- **PROBLEM TO WORK ON**: Exclude every picture. Output verbatim the lines from the one containing "1280x720 pixels." to the end of the data.

Screenshot grounding data
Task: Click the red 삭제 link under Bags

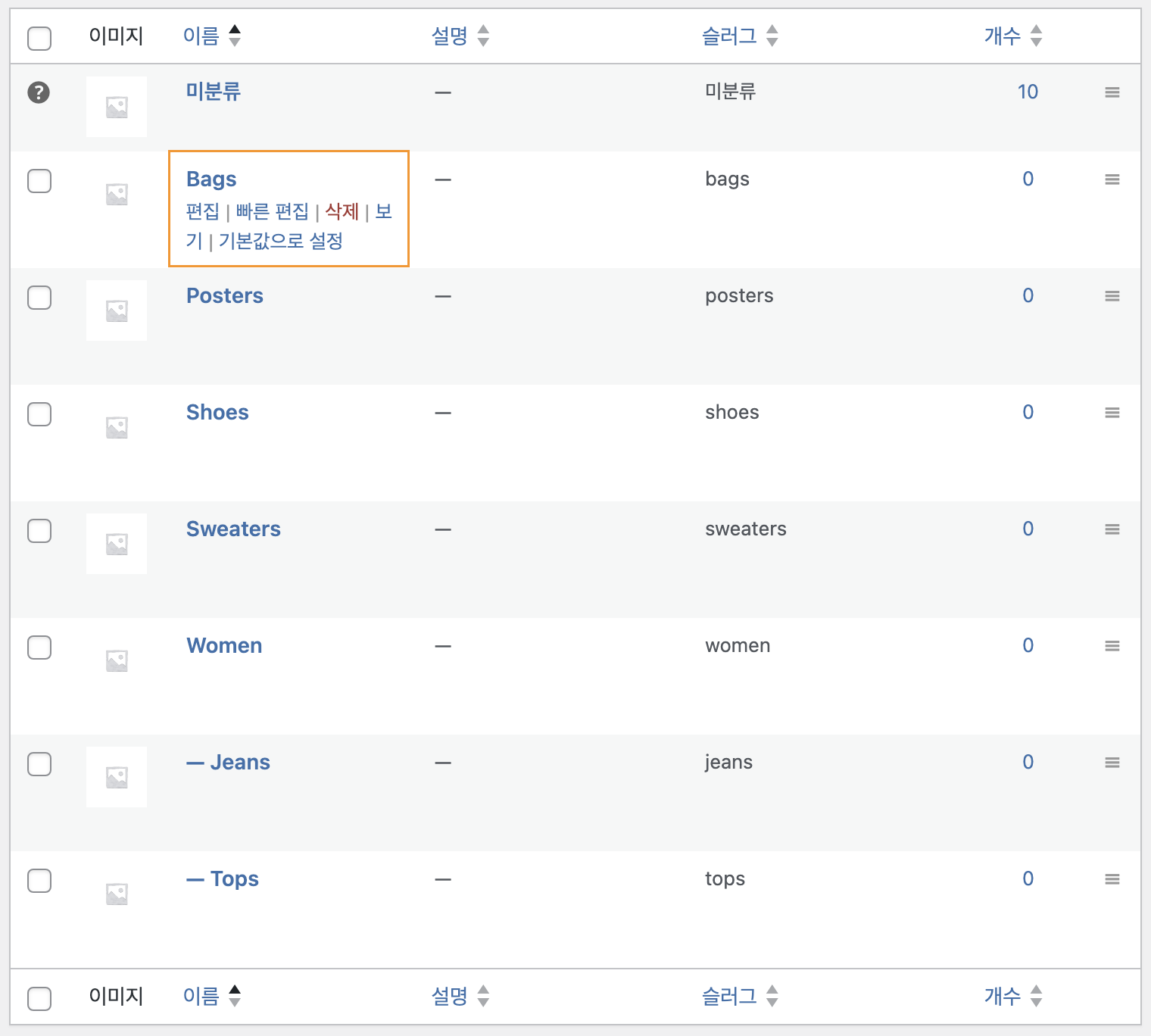Action: tap(342, 211)
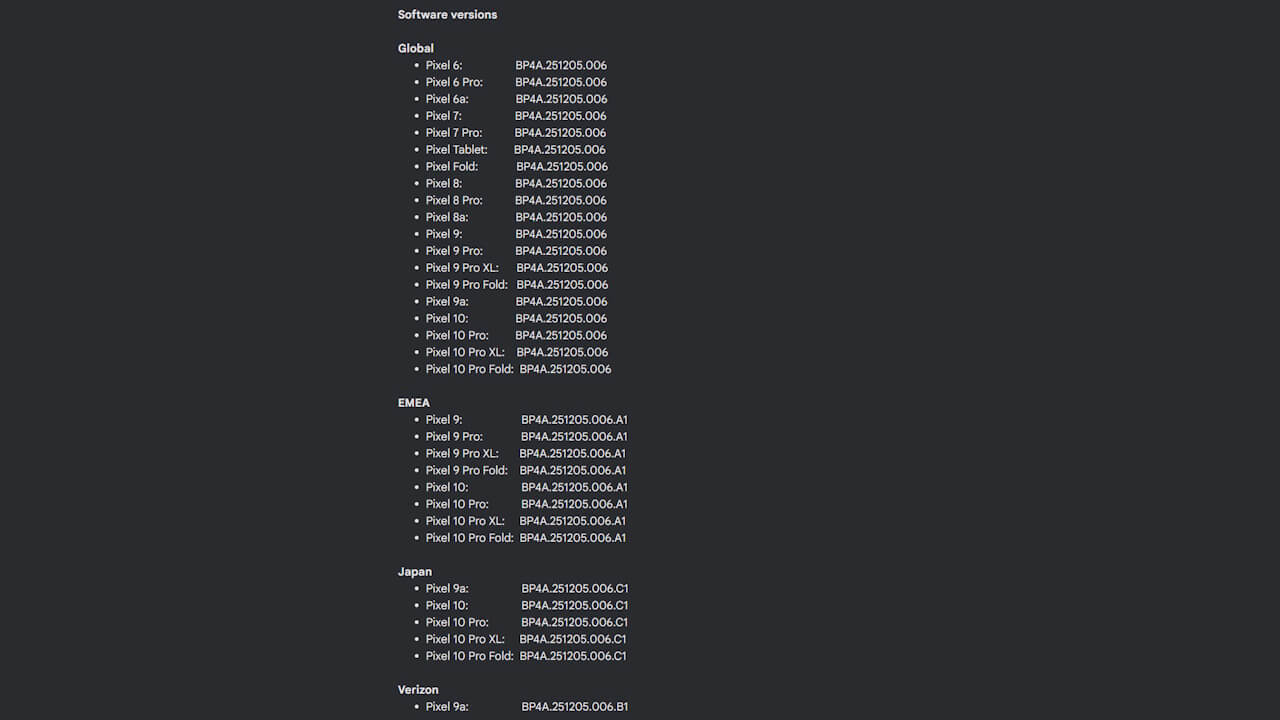The height and width of the screenshot is (720, 1280).
Task: Click the EMEA section heading
Action: [x=414, y=403]
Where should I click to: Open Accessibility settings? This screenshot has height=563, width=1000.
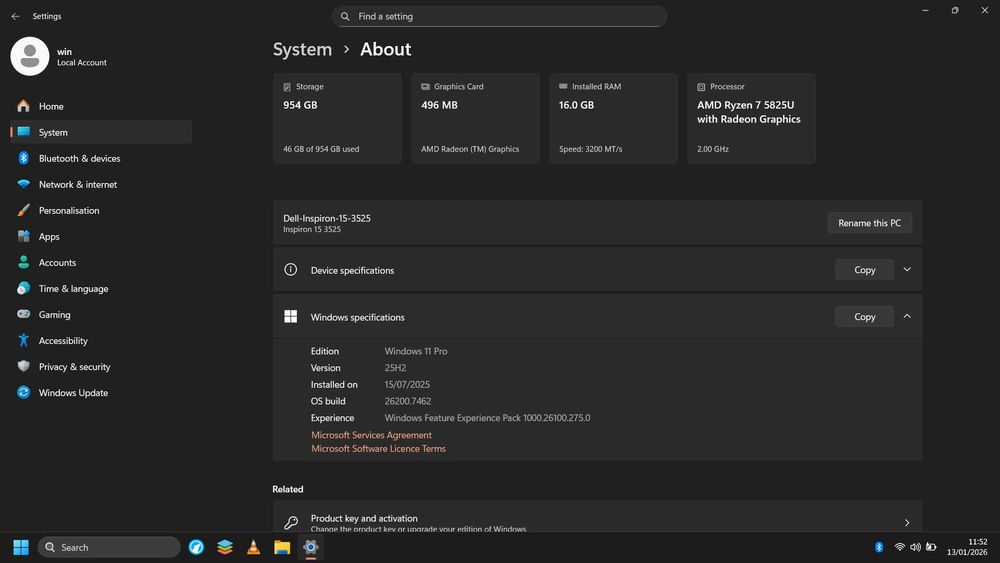[x=63, y=340]
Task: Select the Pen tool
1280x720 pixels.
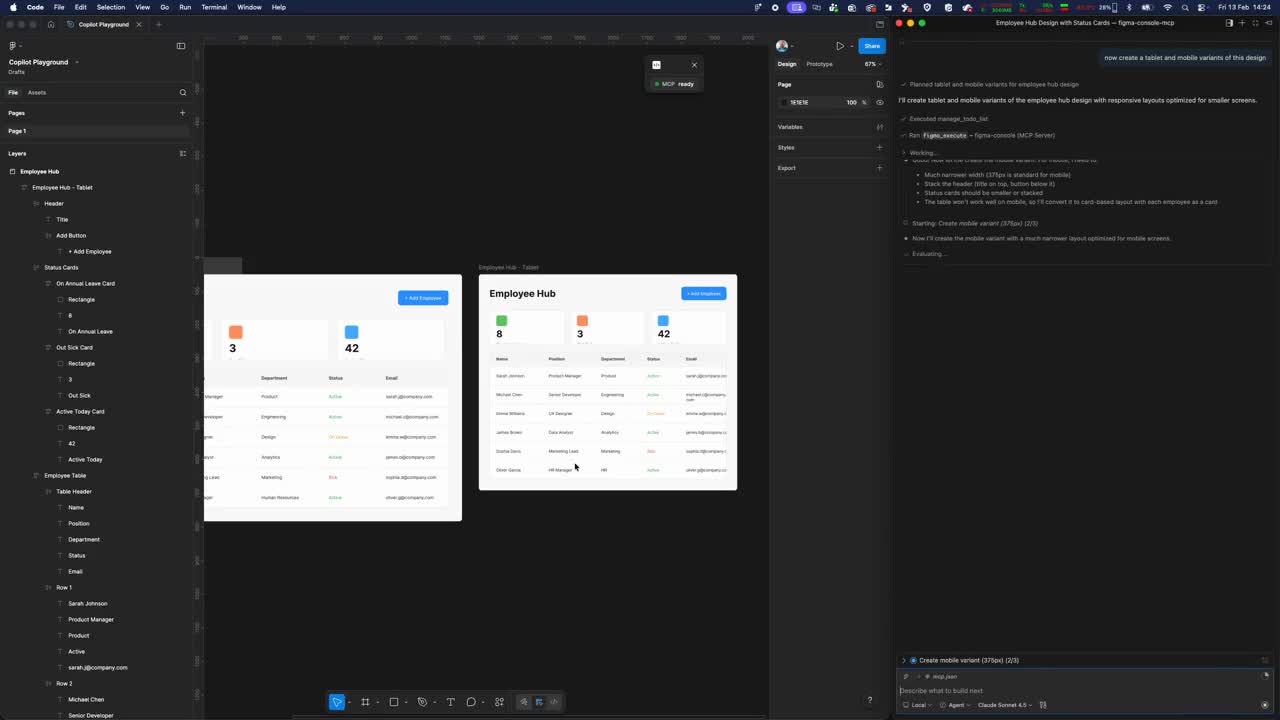Action: point(421,702)
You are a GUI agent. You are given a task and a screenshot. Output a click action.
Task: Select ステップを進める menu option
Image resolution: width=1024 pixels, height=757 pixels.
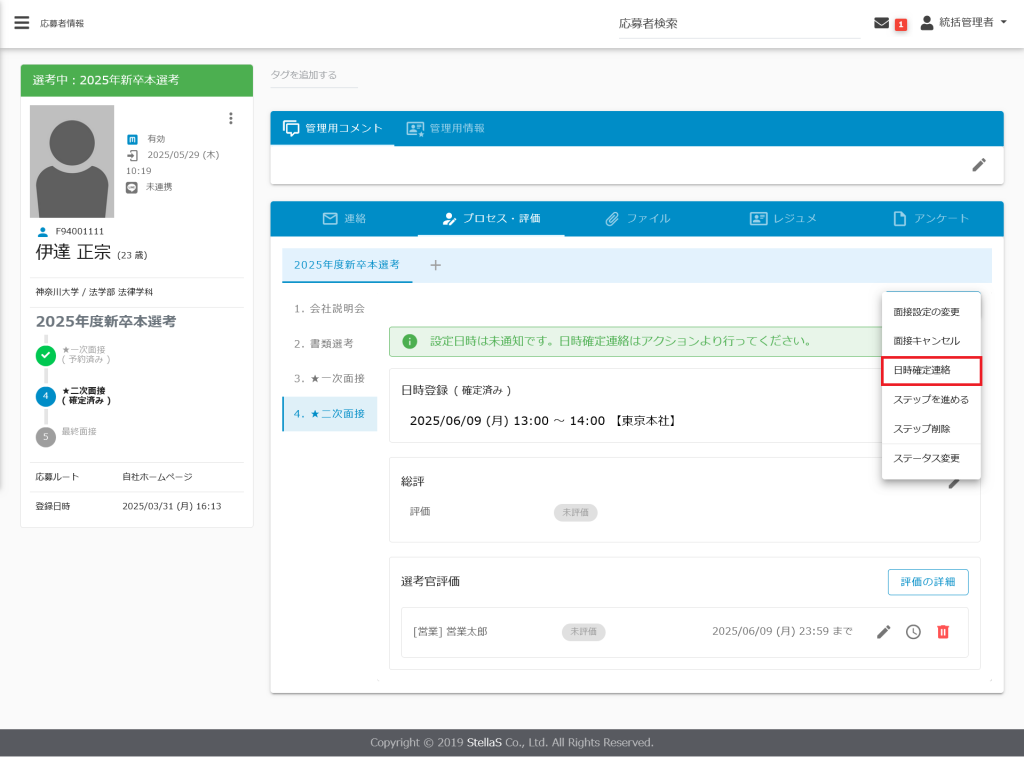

- **FINAL ANSWER**:
1280x720 pixels.
Action: point(421,702)
You are a GUI agent. You are given a task and a screenshot. Output a click action.
Task: Select ステップを進める menu option
Image resolution: width=1024 pixels, height=757 pixels.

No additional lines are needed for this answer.